The Defense Against Encroachments

James Varnum. By: John Nelson Arnold.

While during the American Revolution, the judiciary was mostly forgotten, in the interest of controlling gubernatorial power by empower legislatures, that began to change during the 1780s.

Empowering the legislatures, however, led to a fear that the legislatures would run rampant as had happened in England. The judiciary’s role became clear, particularly in the context of separation of powers: “That is the only body of men who will have an effective check upon a numerous Assembly.” See Gordon Wood, The Creation of the American Republic: 1776-1787, 454 quoting William Plumer to William Coleman, May 31, 1786, in Lynn W. Turner, William Plumer of New Hampshire, 1759-1850 (Chapel Hill, 1962), 34-35.

States such as New Jersey, Virginia, New York, Rhode Island, and North Carolina began to use their respective judiciaries as checks on their legislatures. See Gordon Wood, The Creation of the American Republic: 1776-1787, 454-55. However, some Americans, like John Dickinson, believed that “no such power ought to exist” that would vest judges with “authority to declare a law void,” which would later become known as judicial review, in the landmark case Marbury v. Madison, as explained further in A Conscientious Path of ModerationSee id. at 455 quoting James Monroe to James Madison, Nov. 22, 1788, Stanislaus M. Hamilton, ed., The Writings of James Monroe . . . (N.Y. 1898-1903), I, 196.

Prior to the creation of judicial review by the Supreme Court of the United States, inroads were made in states. For example, in the Rhode Island case Trevett v. Weeden, James Varnum presented a novel argument in favor of rendering a statute unconstitutional and void. See Gordon Wood, The Creation of the American Republic: 1776-1787, 459. He argued “that the power of construing a statute is in the Judges; for they have authority over all laws, more especially over statutes, to mold them according to reason and convenience to best and truest use.” Id. at 460 quoting James M. Varnum, The Case, Trevett against Weeden . . . Tried before the Honorable Superior Court in the County of Newport, September Term, 1786 . . . (Providence, 1787), 33, 29, 21, 22, 21, 27, 29.

Then, in North Carolina, a similar case by the North Carolina Supreme Court, Bayard v. Singleton, “declared an act of the legislature void.” Gordon Wood, The Creation of the American Republic: 1776-1787, 460-61.
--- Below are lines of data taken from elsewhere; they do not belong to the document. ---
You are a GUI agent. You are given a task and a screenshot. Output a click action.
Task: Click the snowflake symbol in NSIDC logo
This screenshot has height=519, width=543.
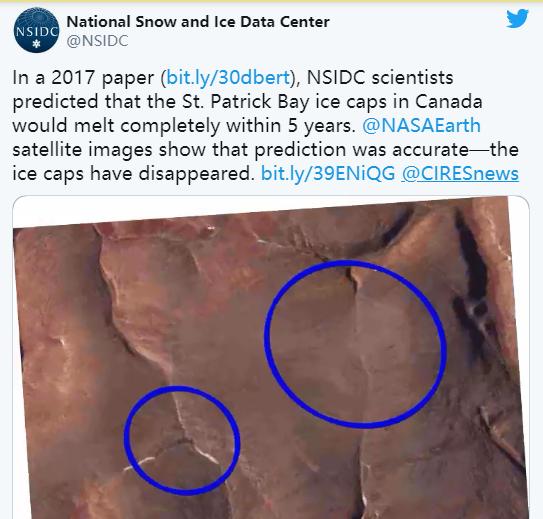(36, 44)
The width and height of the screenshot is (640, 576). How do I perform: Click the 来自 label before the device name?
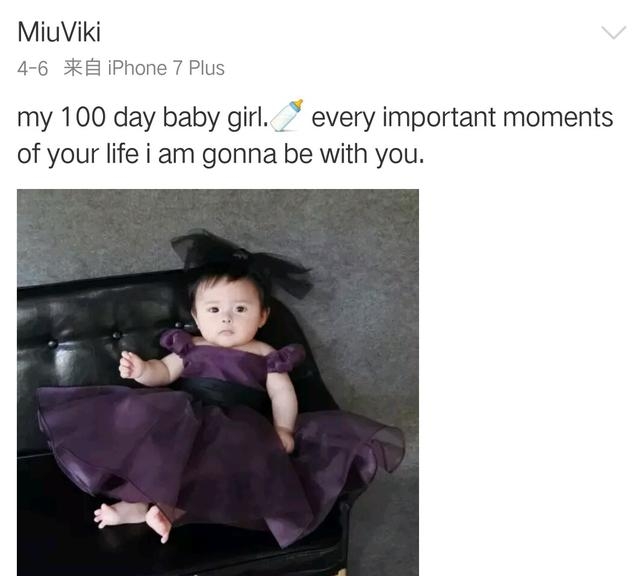[82, 68]

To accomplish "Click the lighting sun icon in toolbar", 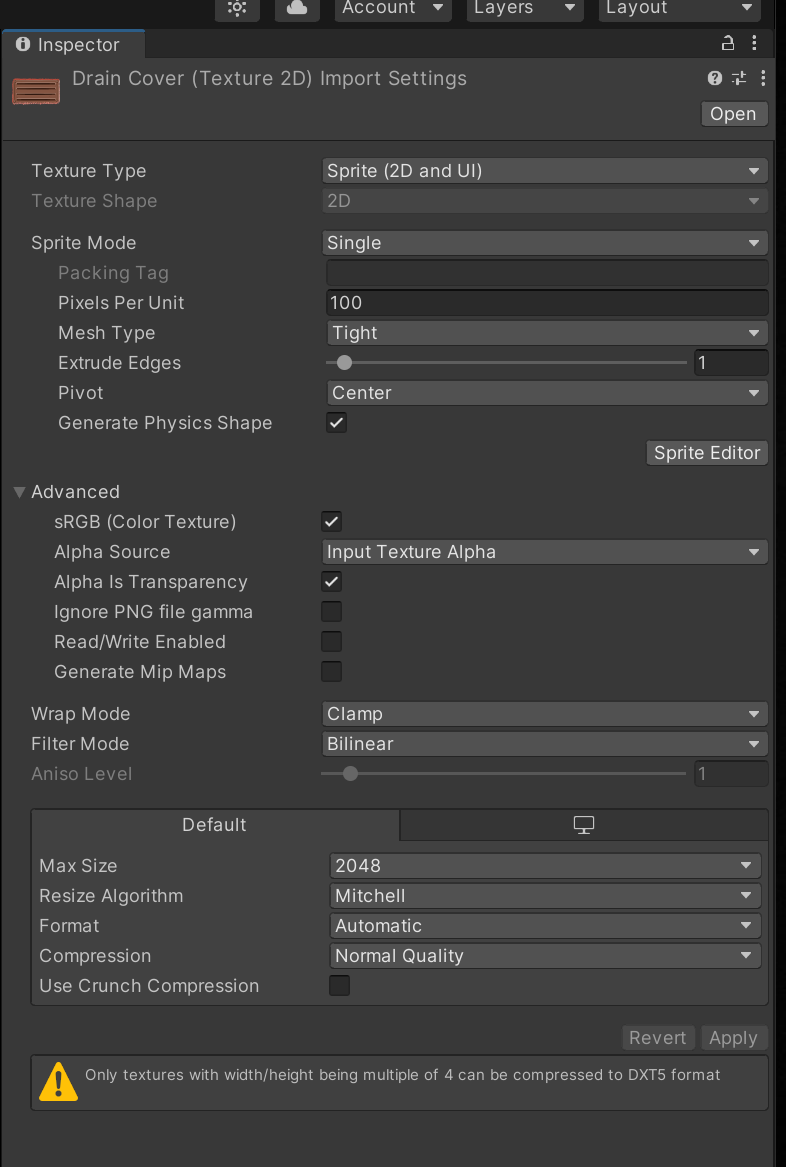I will (237, 8).
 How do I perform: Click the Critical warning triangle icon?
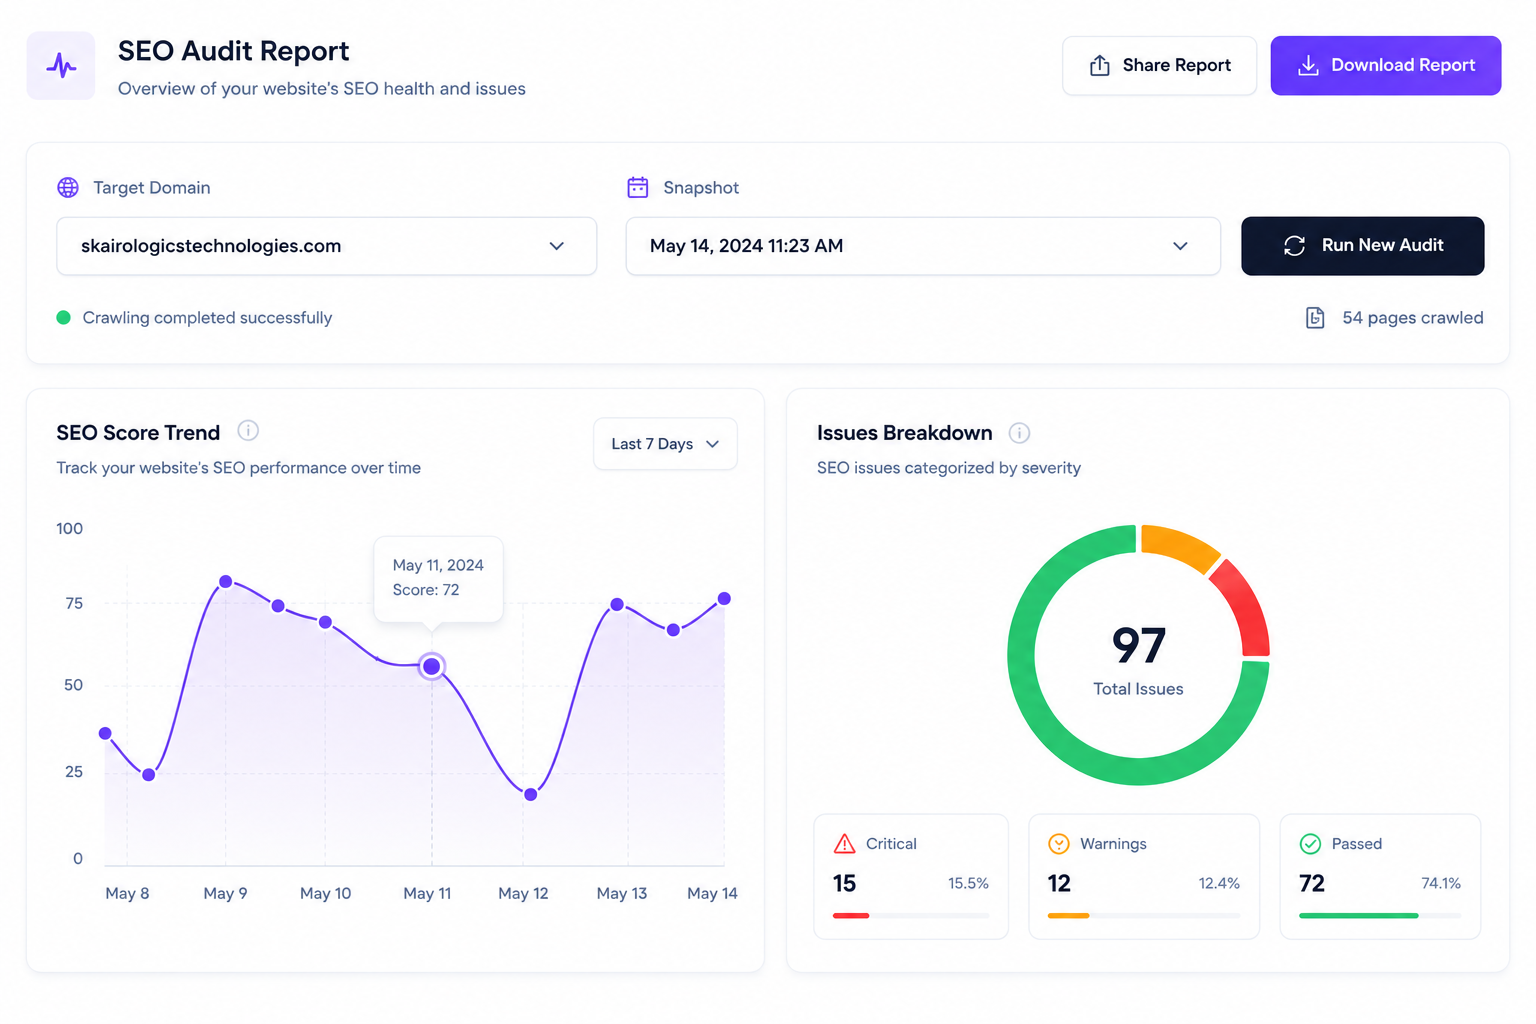coord(845,844)
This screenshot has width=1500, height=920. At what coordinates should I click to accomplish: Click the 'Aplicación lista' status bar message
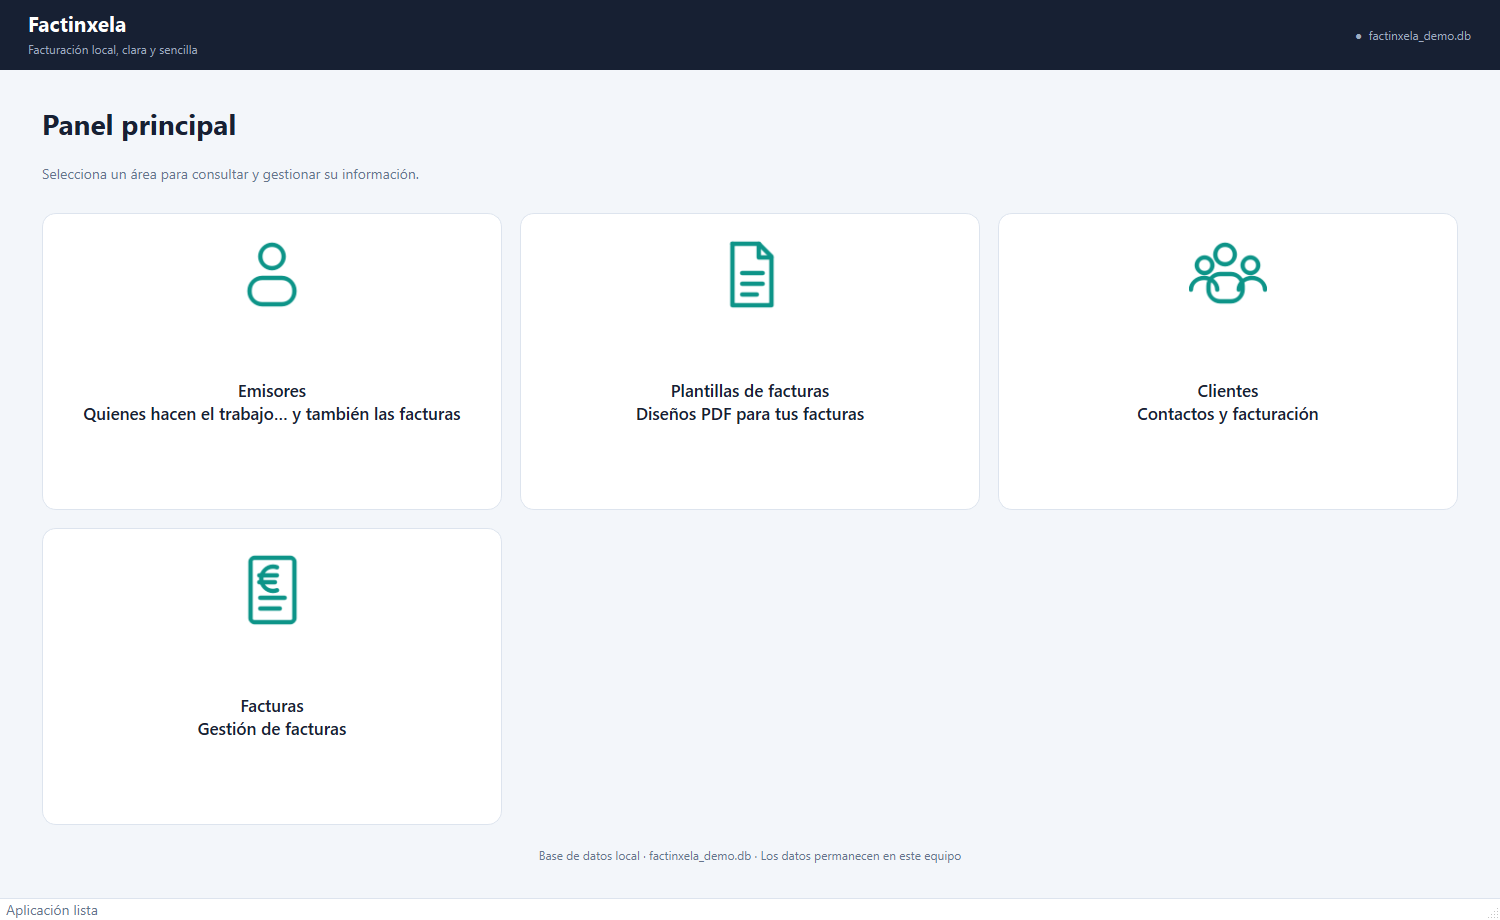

A piece of correspondence between Richard Spaight and James Iredell, after the Bayard decision, would be informative of American beliefs at that time. Spaight stated that as reprehensible as the statute was, the judiciary should not have exercised such a power as the people were “governed by their representatives in the general assembly” and should not be “subject to the will of three individuals in the court, ‘who united in their own persons the legislative and judiciary powers.'” Id. at 461 quoting Richard Spaight to James Iredell, Aug. 12, 1787, Iredell to Spaight, Aug. 26, 1787, and “To the Public,” Aug. 17, 1786, all in McRee, Life of Iredell, II, 169-70, 172-76, 148.

James Iredell answered Spaight, stating that the judiciary had acted properly, as it was forced to decide whether a statute had complied with the Constitution, the most superior of all laws in the United States. See id.

Throughout all of this discussion, Americans had resoundingly rejected the British notion that legislatures held absolute power over all other branches of government. Perhaps part of this was rooted in Alexander Hamilton’s words in Federalist Number 78, which stated that the weakest branch of government should have the power to defend itself against encroachments of the other two branches of government, so as to protect the doctrine of separation of powers. See The Federalist, No. 78.

As these debates were unfolding, individuals were becoming increasingly aware of the dynamic that was playing out in the government. While some branches were becoming more powerful, others needed to have safeguards to stop any hint of tyranny or aristocracy that may occur.

More than anything, these early actions by state courts would encourage the creation of an environment in American society that would permit Chief Justice John Marshall to create judicial review in the case Marbury v. Madison. These decisions would begin to shape American public opinion to accept that the judiciary would act as a check on rampaging legislatures.

In other words, progress was gradual in calibrating the American system of government to be successful. That should be remembered, as politicians of all stripes advertise themselves to be capable of extraordinary change easily, quickly, and painlessly.